What the heck is bokeh?
According to Wikipedia (my favorite unreliable source), bokeh is the blur, or the aesthetic quality of the blur, in out-of-focus areas of a photo. I have read a significant amount of online debate regarding the difference between bokeh and depth of field. What I’ve come away with is bokeh is about the quality of the out-of-focus areas of a photo; whereas depth of field is about the area of sharp focus in a photo.
How the heck do you say bokeh?
I had fun with this one. Check out this YouTube video on how to pronounce bokeh. Then read the comments. My favorite thing about YouTube is the comments. Basically I still am not 100% sure how to say bokeh, because there are differing opinions. Feel free to chime in with a comment if you know how to say it.
What I find most interesting about bokeh is not the technique itself, but the many different forms it can take. In other words, the good, the bad, and the ugly. Below are some of my photos, which I’ve grouped into each of these categories.
Bokeh works well when the blurred part of the image doesn’t draw the eye away from the main subject. In these examples, the blurred background adds some interest, but isn’t distracting.
Bokeh can also turn out poorly.

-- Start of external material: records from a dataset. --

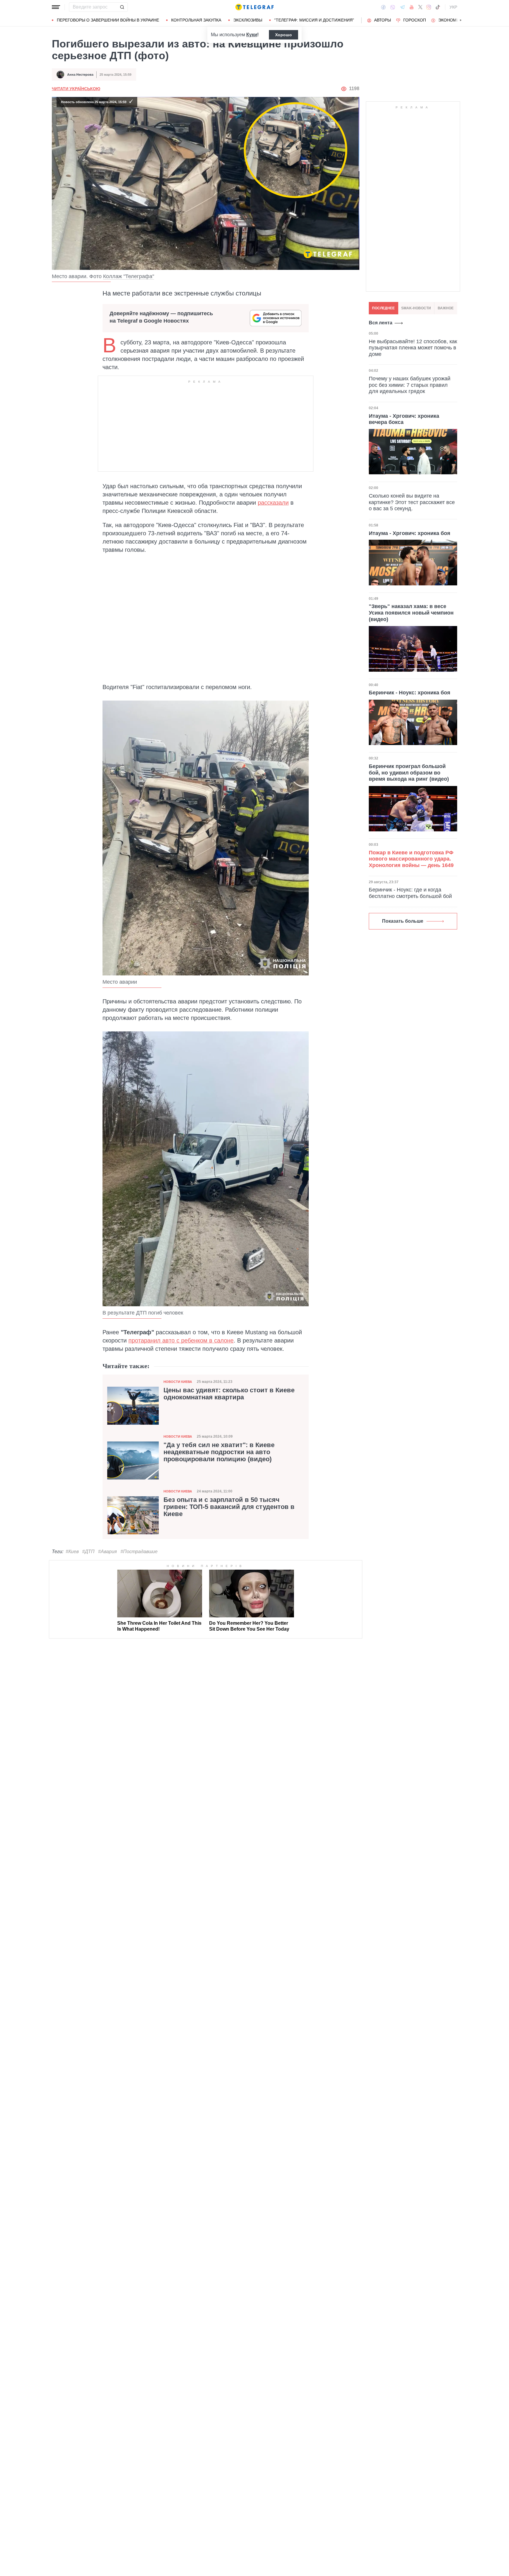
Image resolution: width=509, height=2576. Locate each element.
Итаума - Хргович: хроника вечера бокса (404, 419)
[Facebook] (383, 7)
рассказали (273, 502)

Instead of enhancing a photo, it can draw the eye away from the main subject. Here are some good (or shall I say bad) examples of that from my own collection.

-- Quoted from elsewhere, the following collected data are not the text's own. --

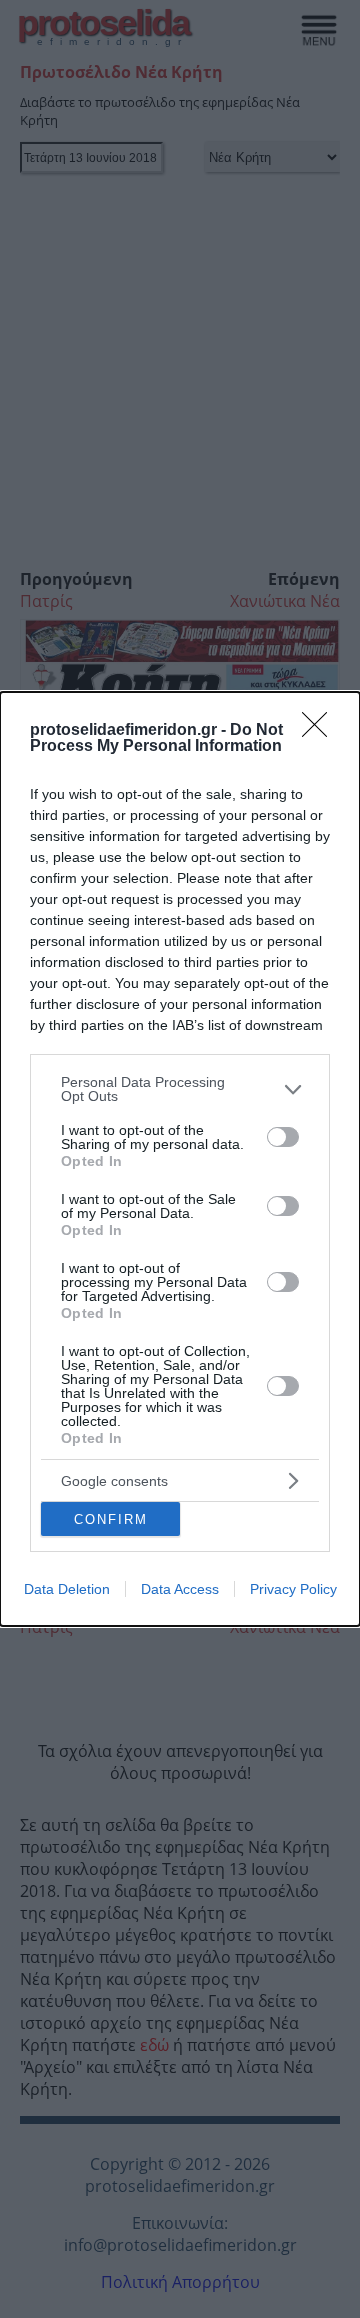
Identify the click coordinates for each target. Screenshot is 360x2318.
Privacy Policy (293, 1589)
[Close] (321, 731)
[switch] (283, 1137)
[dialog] (180, 1159)
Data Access (180, 1589)
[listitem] (180, 1089)
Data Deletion (67, 1589)
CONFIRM (111, 1519)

In the photo above, the candle flame in the back of this dish is distracting.
Oh Misfit Kitty…you are so cute. But back to bokeh. In this instance, the zebra bowl in the background is distracting despite the blur. The contrast in the black and white, and the fact that the bowl is significant in size, makes it stand out.
Sometimes bokeh can go beyond bad and turn into the ugly. See what I mean below.

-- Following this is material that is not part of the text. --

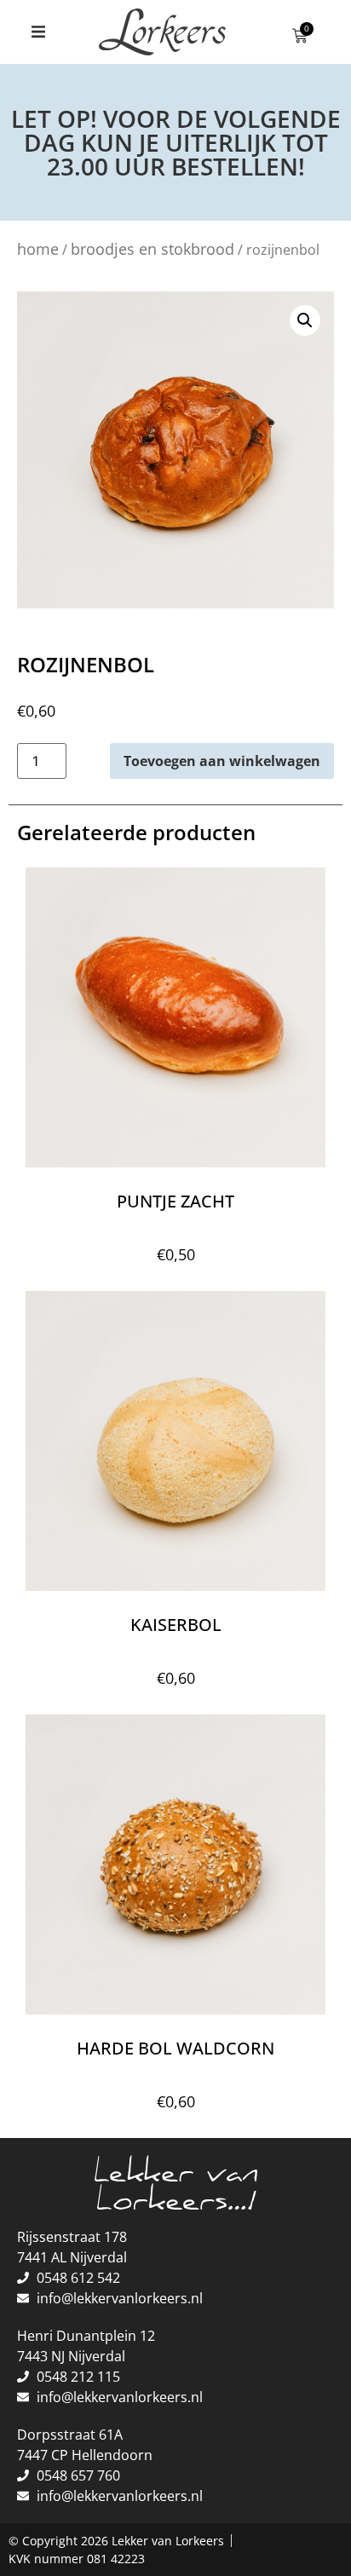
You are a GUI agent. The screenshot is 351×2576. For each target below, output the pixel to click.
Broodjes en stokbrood (152, 249)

NO. I’m not saying my niece is ugly…but that stupid red cup at the right is. When I look at this photo, I want to focus on my niece’s blue eyes. But all I see is that red cup. Darn you red cup!! Thank God for Photoshop. My favorite bokeh shots have very little contrast in color in the background. I’ve seen some photos done really well that do use bright colors, but they seem few and far between.
What’s your favorite photography technique?